> _Problem_
Filter the entries, keeping every line with the word "Given".

Saved data entries:
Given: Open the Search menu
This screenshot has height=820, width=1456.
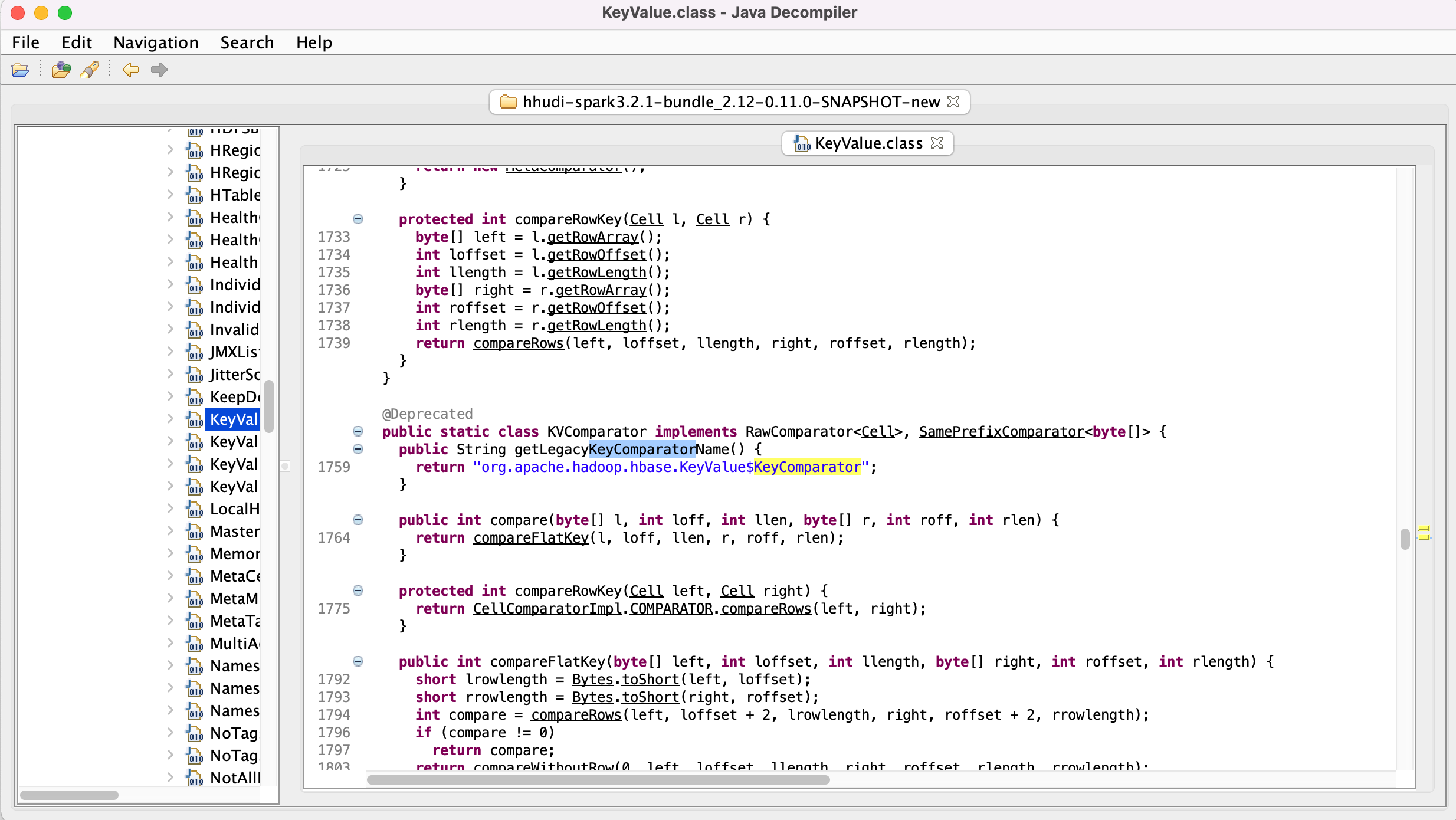Looking at the screenshot, I should tap(247, 42).
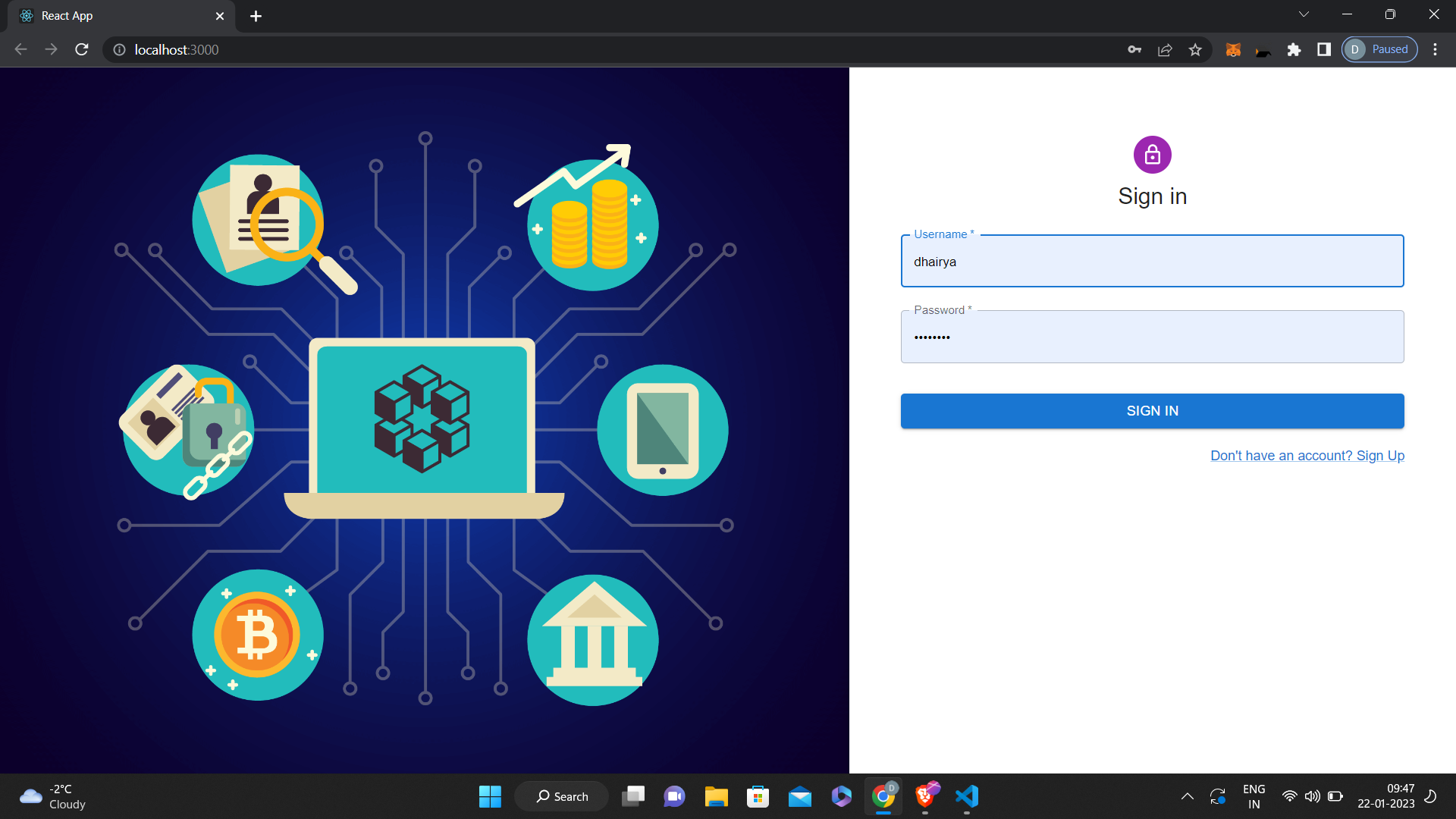Screen dimensions: 1456x819
Task: Click the Paused profile button
Action: pyautogui.click(x=1379, y=50)
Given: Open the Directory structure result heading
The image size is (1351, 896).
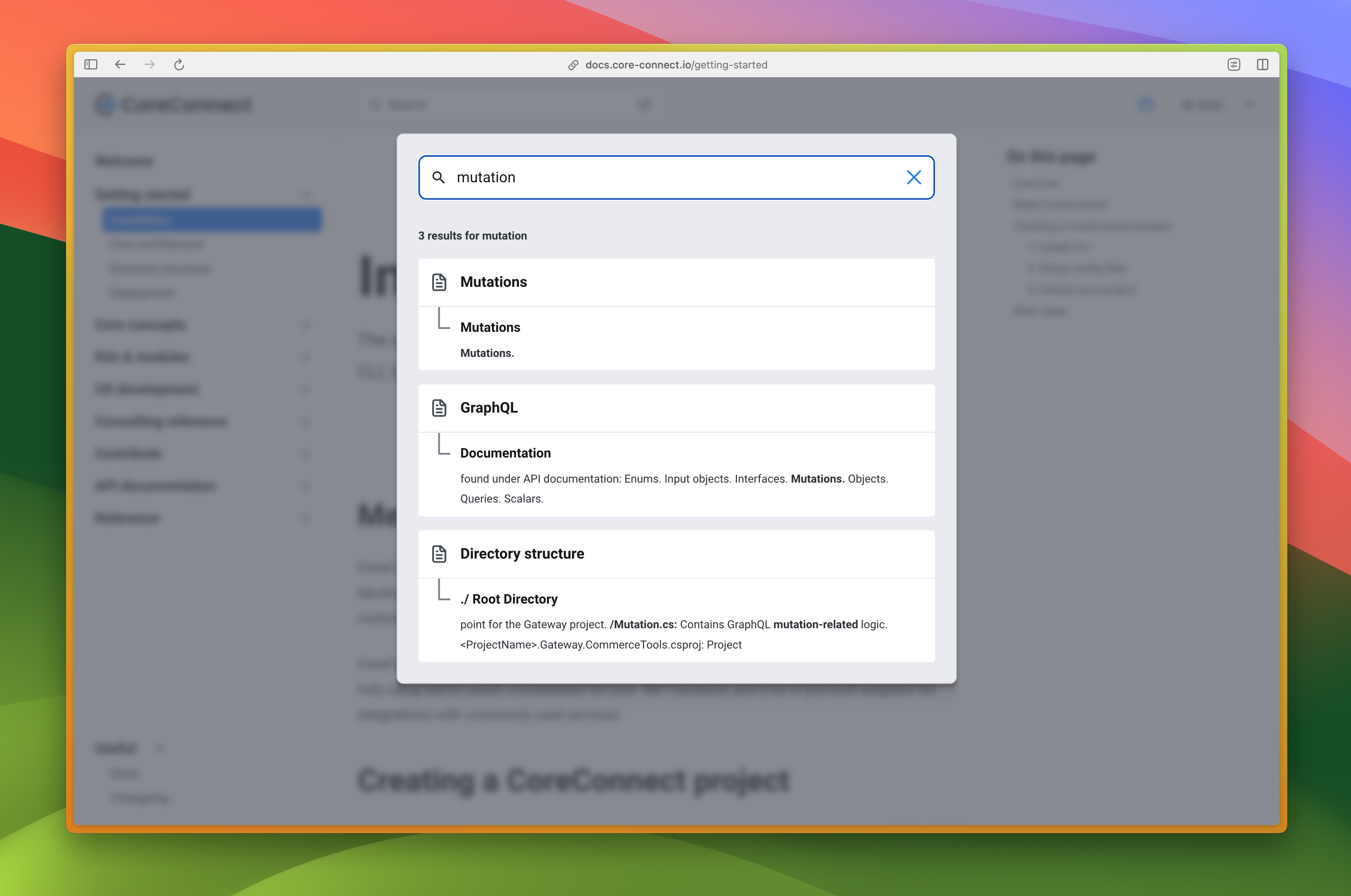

> _Exercise output_
Given: Open the Search menu
Given: Open the Directory structure result heading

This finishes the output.